*HOW TO COMPLETE THIS TASK*
Reproduce exactly, and only, the lines running from the start of the entries below to the line containing "Task: Select the checkmark tasks view icon".

*MATERIAL PROVIDED*
┌──

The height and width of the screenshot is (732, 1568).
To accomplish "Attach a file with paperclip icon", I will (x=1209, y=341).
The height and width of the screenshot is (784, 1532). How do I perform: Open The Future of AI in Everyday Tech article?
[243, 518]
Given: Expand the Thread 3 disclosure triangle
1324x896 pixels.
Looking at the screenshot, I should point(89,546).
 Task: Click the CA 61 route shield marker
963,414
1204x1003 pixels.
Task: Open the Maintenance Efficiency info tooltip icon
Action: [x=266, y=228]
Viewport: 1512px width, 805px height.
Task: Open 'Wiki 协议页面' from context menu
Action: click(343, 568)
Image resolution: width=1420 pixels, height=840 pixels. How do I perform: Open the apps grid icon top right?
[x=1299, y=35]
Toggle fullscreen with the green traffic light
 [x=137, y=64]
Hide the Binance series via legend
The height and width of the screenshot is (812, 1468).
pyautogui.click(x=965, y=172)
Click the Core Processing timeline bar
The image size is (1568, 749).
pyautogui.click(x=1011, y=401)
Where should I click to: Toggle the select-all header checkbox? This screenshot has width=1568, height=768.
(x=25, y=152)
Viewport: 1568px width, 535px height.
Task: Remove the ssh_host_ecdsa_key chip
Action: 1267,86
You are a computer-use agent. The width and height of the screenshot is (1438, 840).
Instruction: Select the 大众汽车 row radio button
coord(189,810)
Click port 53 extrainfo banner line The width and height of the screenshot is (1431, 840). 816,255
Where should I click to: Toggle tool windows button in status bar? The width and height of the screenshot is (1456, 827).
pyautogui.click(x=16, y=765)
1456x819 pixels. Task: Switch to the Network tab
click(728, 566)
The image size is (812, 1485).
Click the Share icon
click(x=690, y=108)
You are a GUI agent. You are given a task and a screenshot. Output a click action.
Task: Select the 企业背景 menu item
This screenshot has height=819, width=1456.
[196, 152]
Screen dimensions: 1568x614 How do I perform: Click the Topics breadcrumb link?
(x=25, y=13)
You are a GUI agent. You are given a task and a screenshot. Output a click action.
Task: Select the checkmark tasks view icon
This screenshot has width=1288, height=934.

└──

*RESULT*
The height and width of the screenshot is (732, 1568).
To accomplish "Attach a file with paperclip icon", I will (x=1209, y=341).
The height and width of the screenshot is (784, 1532). How do I perform: Open The Future of AI in Everyday Tech article?
[243, 518]
Given: Expand the Thread 3 disclosure triangle
1324x896 pixels.
Looking at the screenshot, I should point(89,546).
 Task: Click the CA 61 route shield marker
963,414
1204x1003 pixels.
Task: Open the Maintenance Efficiency info tooltip icon
Action: [x=266, y=228]
Viewport: 1512px width, 805px height.
Task: Open 'Wiki 协议页面' from context menu
Action: click(343, 568)
Image resolution: width=1420 pixels, height=840 pixels. How do I perform: Open the apps grid icon top right?
[x=1299, y=35]
Toggle fullscreen with the green traffic light
 [x=137, y=64]
Hide the Binance series via legend
The height and width of the screenshot is (812, 1468).
pyautogui.click(x=965, y=172)
Click the Core Processing timeline bar
The image size is (1568, 749).
pyautogui.click(x=1011, y=401)
Where should I click to: Toggle the select-all header checkbox? This screenshot has width=1568, height=768.
(x=25, y=152)
Viewport: 1568px width, 535px height.
Task: Remove the ssh_host_ecdsa_key chip
Action: 1267,86
You are a computer-use agent. The width and height of the screenshot is (1438, 840).
Instruction: Select the 大众汽车 row radio button
coord(189,810)
Click port 53 extrainfo banner line The width and height of the screenshot is (1431, 840). 816,255
Where should I click to: Toggle tool windows button in status bar? The width and height of the screenshot is (1456, 827).
pyautogui.click(x=16, y=765)
1456x819 pixels. Task: Switch to the Network tab
click(728, 566)
The image size is (812, 1485).
Click the Share icon
click(x=690, y=108)
You are a GUI agent. You are given a task and a screenshot. Output a click action.
Task: Select the 企业背景 menu item
This screenshot has height=819, width=1456.
[196, 152]
Screen dimensions: 1568x614 How do I perform: Click the Topics breadcrumb link?
(x=25, y=13)
You are a GUI agent. You are given a task and a screenshot. Output a click action.
Task: Select the checkmark tasks view icon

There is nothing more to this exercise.